Notre foi incarnée a besoin de ces représentations, et nous remercions Jean-Joseph Chevalier de nous livrer ici, par la légèreté de son trait, des scènes évangéliques qui retentissent dans notre vie spirituelle, en nous rappelant l’actualité de la Parole vivante du Christ. À ce titre, ce livre illustré ne mérite-t-il pas d’entrer pleinement dans ce que l’on appelle aujourd’hui la « mystique de l’art » ?

L’originalité de notre auteur réside dans sa technique picturale, appelée « lavis », qui n’utilise qu’une seule couleur dans un camaïeu de nuances.
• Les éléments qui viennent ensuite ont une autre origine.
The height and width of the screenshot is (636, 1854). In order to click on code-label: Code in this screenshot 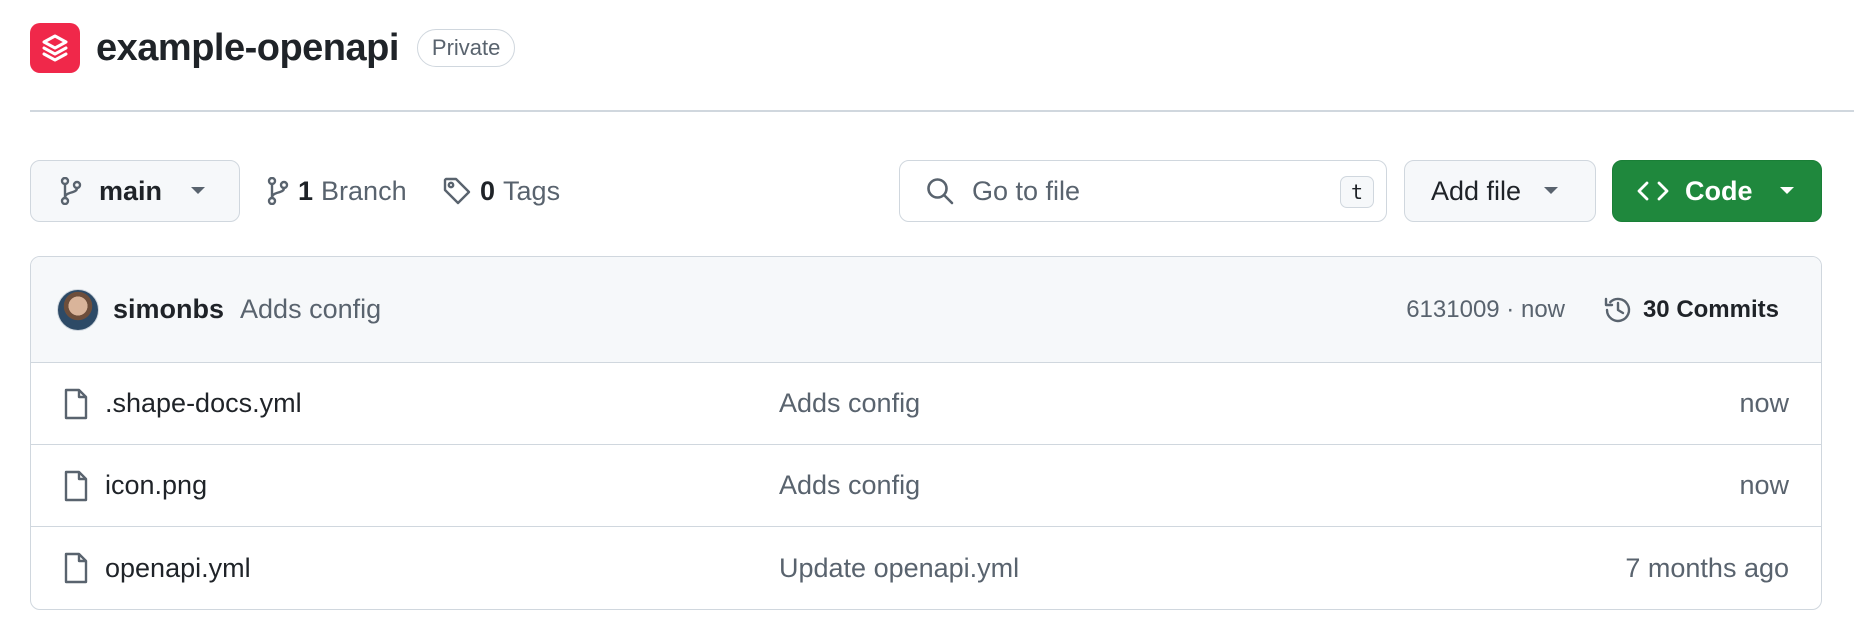, I will do `click(1719, 190)`.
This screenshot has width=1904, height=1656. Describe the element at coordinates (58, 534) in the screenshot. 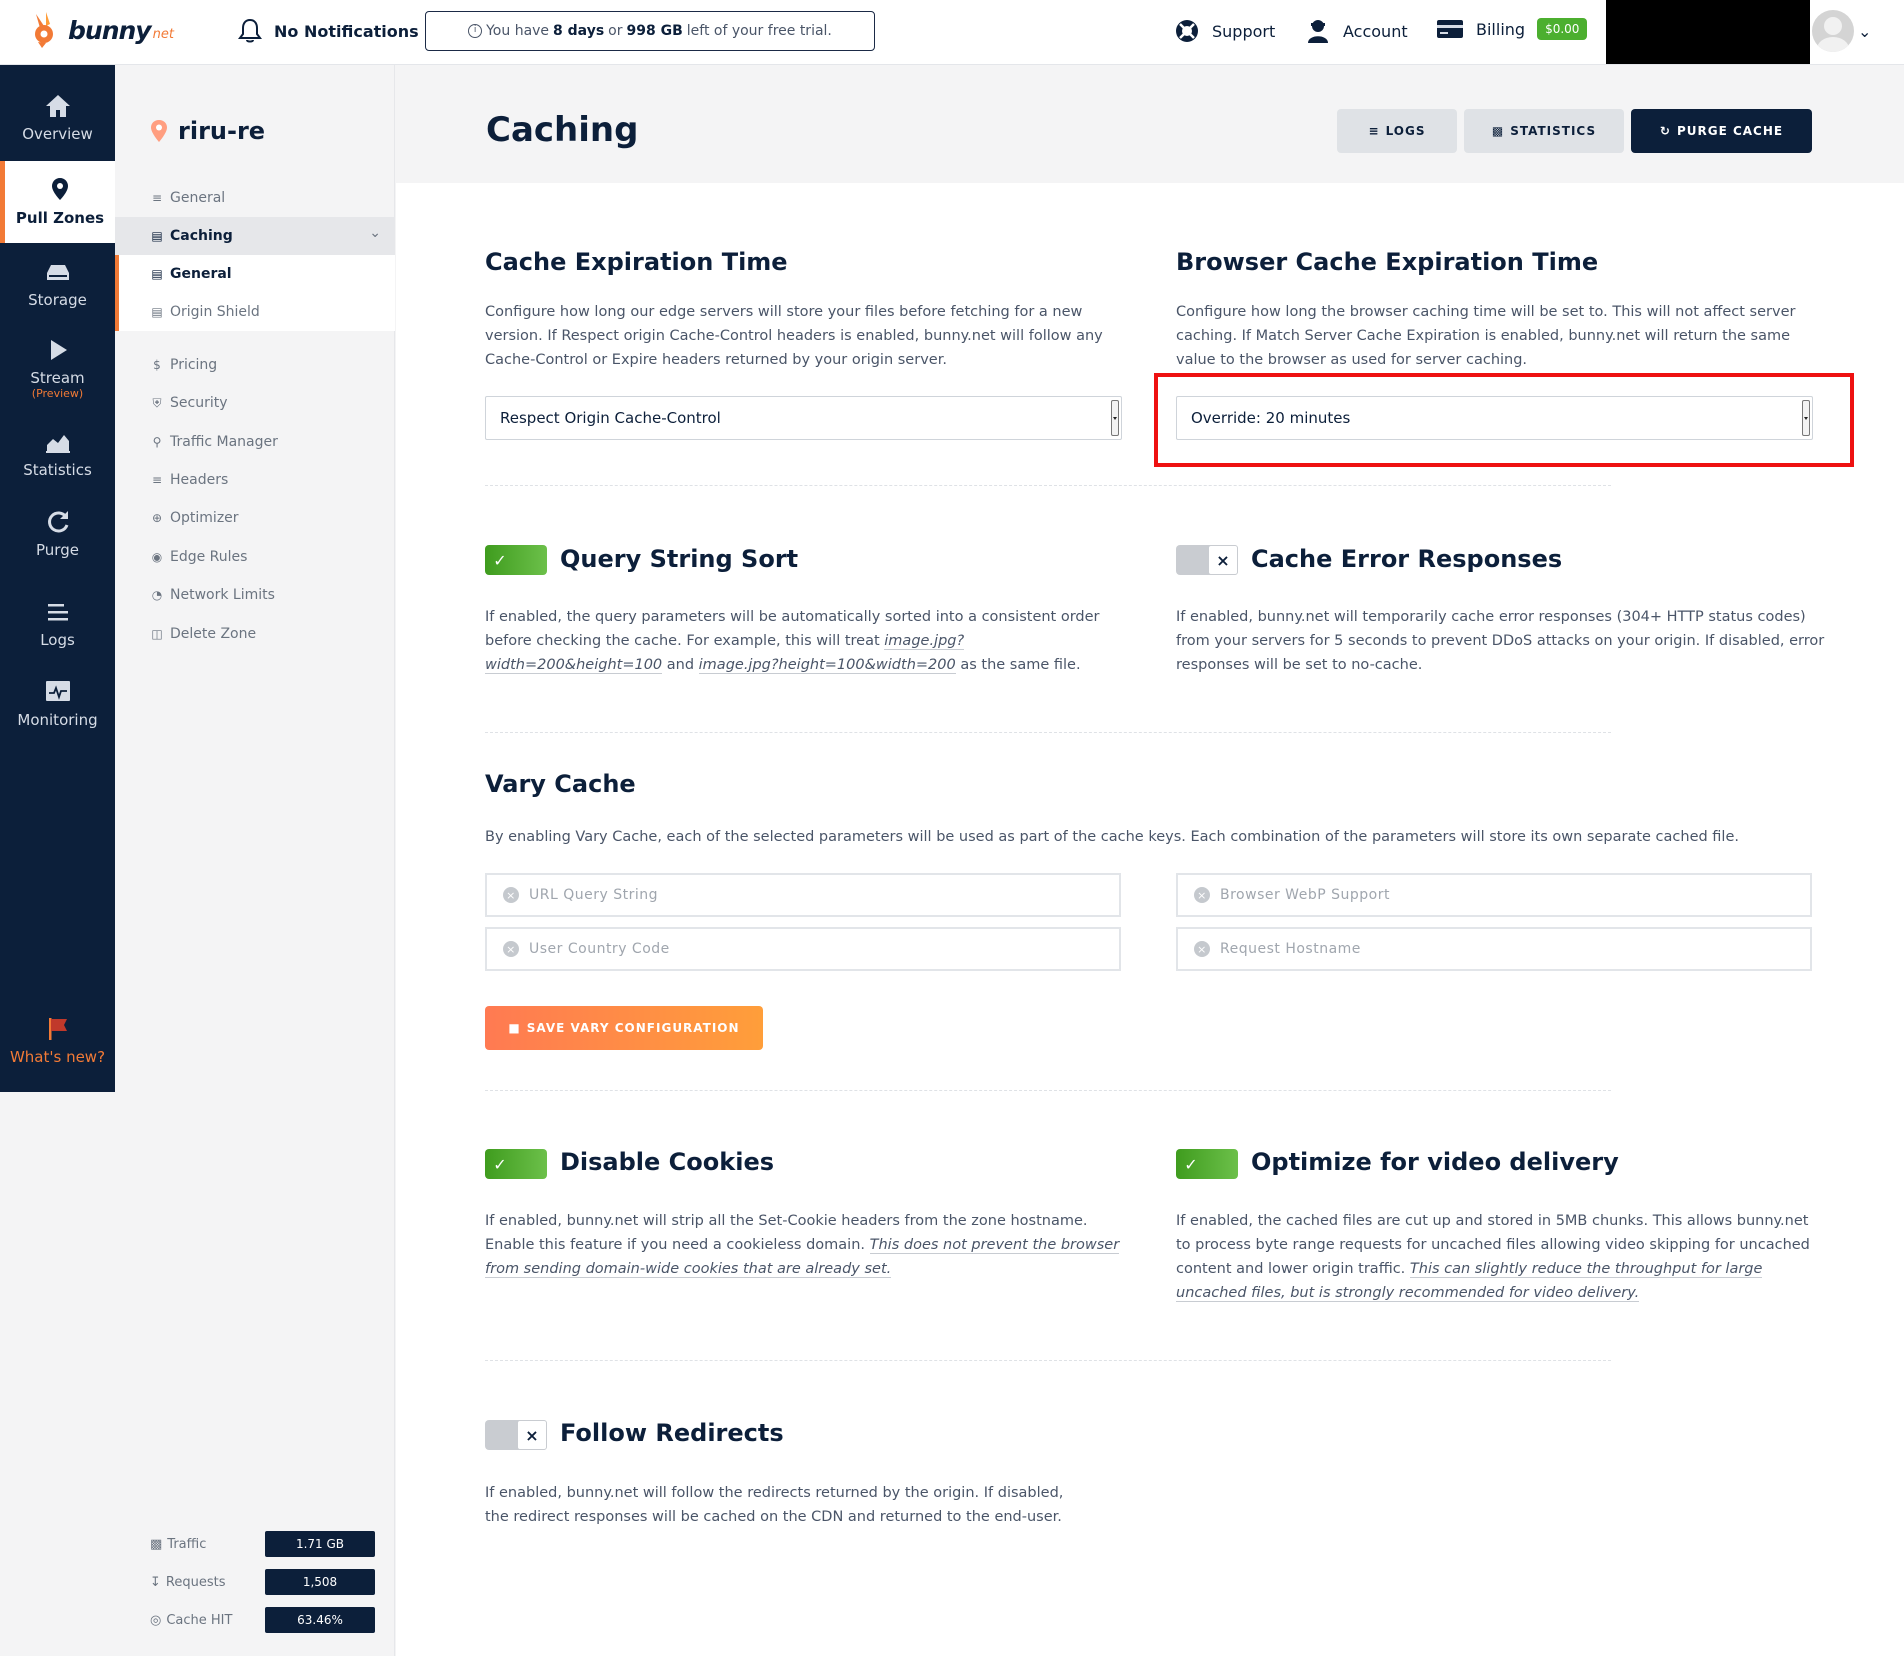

Ce procédé nous met en face du mystère divin : un Dieu unique s’épanchant de mille et une manières dans notre quotidien. Les amateurs d’art salueront quant à eux l’heureux effet rendu par le balancement entre détails minutieux et épais traits vigoureux.

L’artiste, disait le bienheureux Paul VI, est « le gardien de la beauté dans le monde », lui qui nous rend « saisissable le monde invisible »[Discours aux Artistes à l’occasion de la clôture du Concile Vatican II, 8 décembre 1965]. Que le lecteur se laisse pénétrer par ces dessins illustrant un « Carnet de voyage intérieur » : ils nous communiquent le message de l’Évangile qui doit se faire en nous résonance.”